Огнем и мечом. Часть 1 - Генрик Сенкевич
Шрифт:
Интервал:
Закладка:
Сердце наместника сжалось. Не пробил, значит, еще последний час для гордыни и бунта, а тому, который пробьет, суждено ознаменовать новый для них триумф. Так оно, во всяком случае, сейчас казалось.
Стычки под орудийным огнем уже начались. С флангового укрепления были видны и отдельные всадники, и целые группки, мерявшиеся друг с другом силами. Это татары сходились с сине-желтыми казаками Потоцких. Всадники наскакивали друг на друга, проворно разлетались в стороны, объезжали друг друга с боков, перестреливались из пистолетов и луков, метали копья и пытались заарканить один другого. Издали стычки эти казались скорее игрой, и только кони, там и сям бегавшие без всадников по лугу, были свидетельством тому, что игра велась не на жизнь, а на смерть.
Татар становилось все больше и больше. Вскоре луг почернел от скученных их толп, но тут из польского лагеря одна за одною начали выступать хоругви, строясь в боевые порядки впереди шанца. Происходило это так близко, что пан Скшетуский острым взором своим ясно различал значки, бунчуки и даже ротмистров с наместниками, выезжавших вперед и останавливавшихся каждый несколько сбоку от своей хоругви.
Сердце запрыгало в его груди, на бледном лице вспыхнул румянец, и, словно бы найдя благодарных слушателей в Захаре и казаках, стоявших возле пушек на фланговом укреплении, он возбужденно восклицал, по мере того как хоругви появлялись из-за бруствера:
— Это драгуны пана Балабана! Я их в Черкассах видел!
— Это валашская хоругвь, у них крест в значке!
— Вон! Вон и пехота с вала пошла!
Потом все с большим воодушевлением, раскинув руки:
— Гусария! Гусары пана Чарнецкого!
Действительно, появились и гусары, а за спинами их чащоба крыльев, а над ними лес копий, оплетенных золотою китайкою и увенчанных узкими зелено-черными флажками. Они по шестеро выехали из окопа и выстроились перед бруствером, а при виде их спокойствия, сосредоточенности и собранности слезы радости прямо набежали на глаза Скшетускому и на мгновение застлали взор.
Хотя силы были столь неравные, хотя противу нескольких этих хоругвей стояла черная лавина запорожцев и занявших, как обычно, фланги татар, хотя порядки мятежников таково растянулись по степи, что и конца им не было видно, Скшетуский уже верил в победу. Лицо его смеялось, силы вернулись к нему, взор, безотрывно озиравший луговину, сверкал огнем.

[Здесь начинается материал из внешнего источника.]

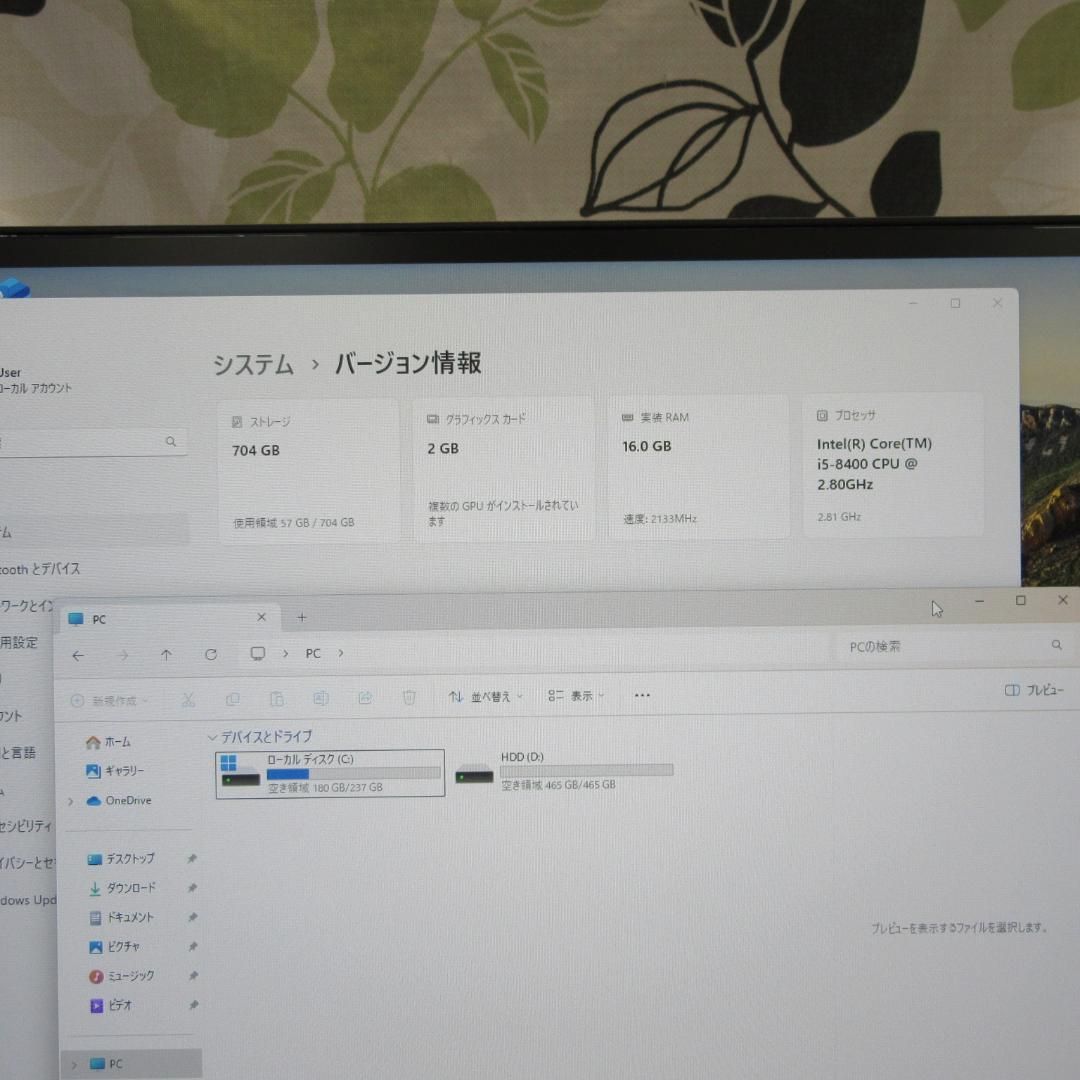This screenshot has width=1080, height=1080.
Task: Click the See more ellipsis button
Action: pos(641,694)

Он просто на месте устоять не мог.
— Гей, дитино! — буркнул старый Захар. — И рада бы душа в рай!..
Меж тем несколько отдельных татарских отрядов с криками и воплями «алла!» кинулись вперед. Из лагеря ответили выстрелами. Однако татары пока что брали на испуг. Не доскакавши до польских хоругвей, они разлетелись в разные стороны и исчезли среди своих.
И тут подал голос большой сечевой барабан; по сигналу его исполинский татарско-казацкий полумесяц тотчас же рванулся с места вперед. Хмельницкий, как видно, собирался одним ударом смести хоругви и занять лагерь. Случись сумятица, такое стало бы возможно. Однако ничего подобного в польских отрядах не произошло. Они стояли спокойно, развернувшись довольно долгой линией, тыл которой прикрывался окопом, а фланги войсковыми пушками. Следовательно, ударить по ним можно было только с фронта. В какой-то момент казалось, что они примут бой на месте, но, когда полумесяц прошел уже половину луга, в окопе протрубили сигнал к атаке, и мгновенно частокол копий, торчавших до сей поры вверх, разом накренился на высоту конских голов.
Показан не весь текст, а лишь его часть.